Building a WCAG AA Contrast Budget into Your CI Gate

We Shipped Accessible UI, Then Quietly Broke It

A few months ago I shipped a rating component on a client app. Five stars, the unselected ones at 0.35 opacity so they were visibly there but clearly not lit up. WCAG AA contrast verified. Lighthouse score 100. Done.

Two weeks later, polishing the component for a different surface, I tweaked the unselected opacity from 0.35 to 0.25. A one-line CSS change. Lighthouse still scored 100. No test failed. No reviewer flagged it. The component shipped to prod.
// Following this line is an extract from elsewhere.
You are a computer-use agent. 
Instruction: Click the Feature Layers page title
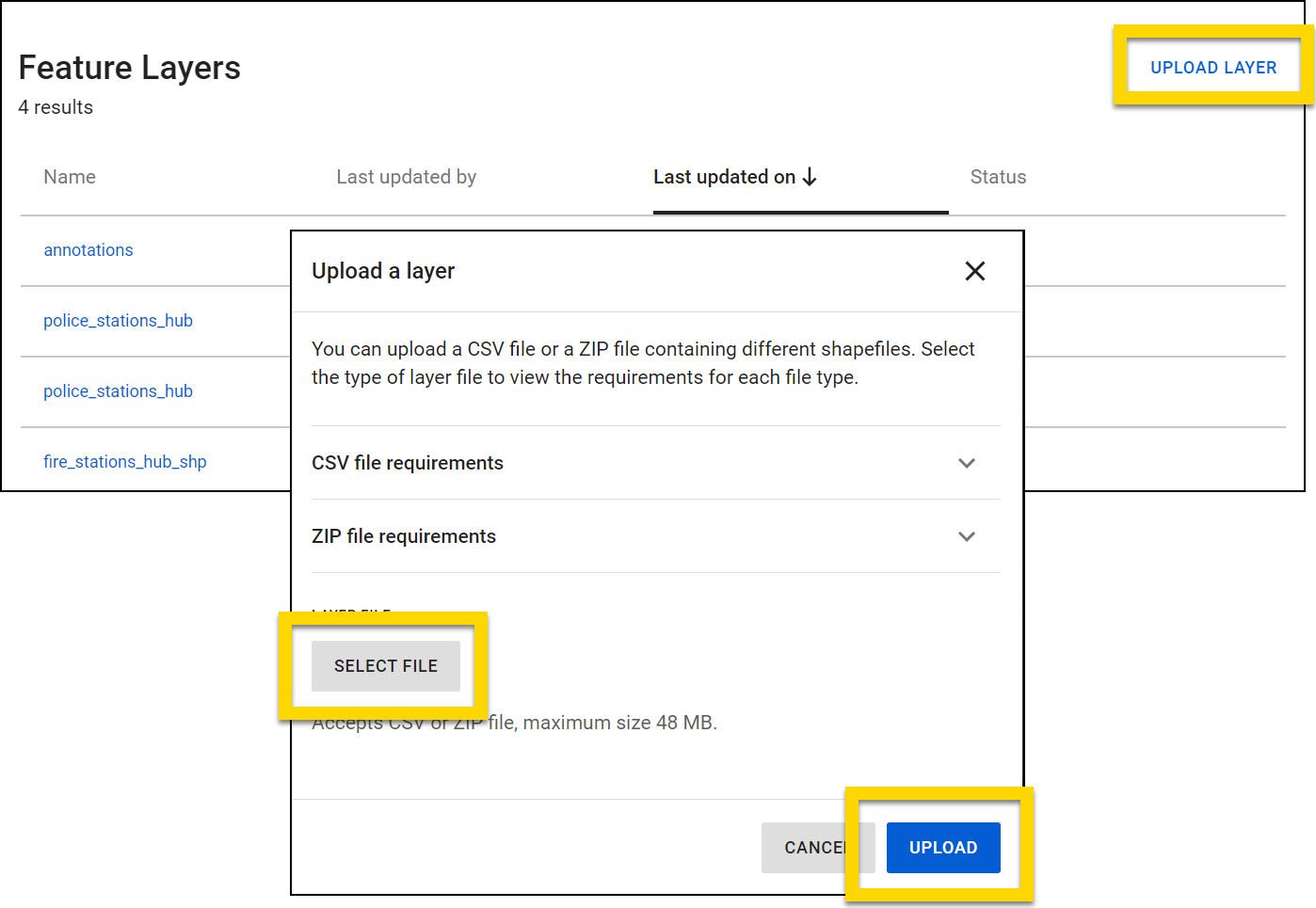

It took a screenshot from a user with reduced vision to surface the regression. The read-only star displays on the profile and the activity feed — same component, different context — had gone from "comfortably readable" to "lean-in to count the stars." The contrast had decayed by 0.15 against the page background. Undetectable to the engineer who shipped it. Invisible to every automated check we had.

That was the trigger for the system this post describes: a CI gate that measures actual pixel contrast on the deployed scene and refuses to land changes that break the budget. The same way your CI refuses to land changes that bloat the bundle.

A Contrast Budget Is a Bundle Budget for Accessibility

Most teams treat WCAG conformance as a milestone. "We did the accessibility pass last quarter." A snapshot taken once, signed off, forgotten until next quarter or the next legal review.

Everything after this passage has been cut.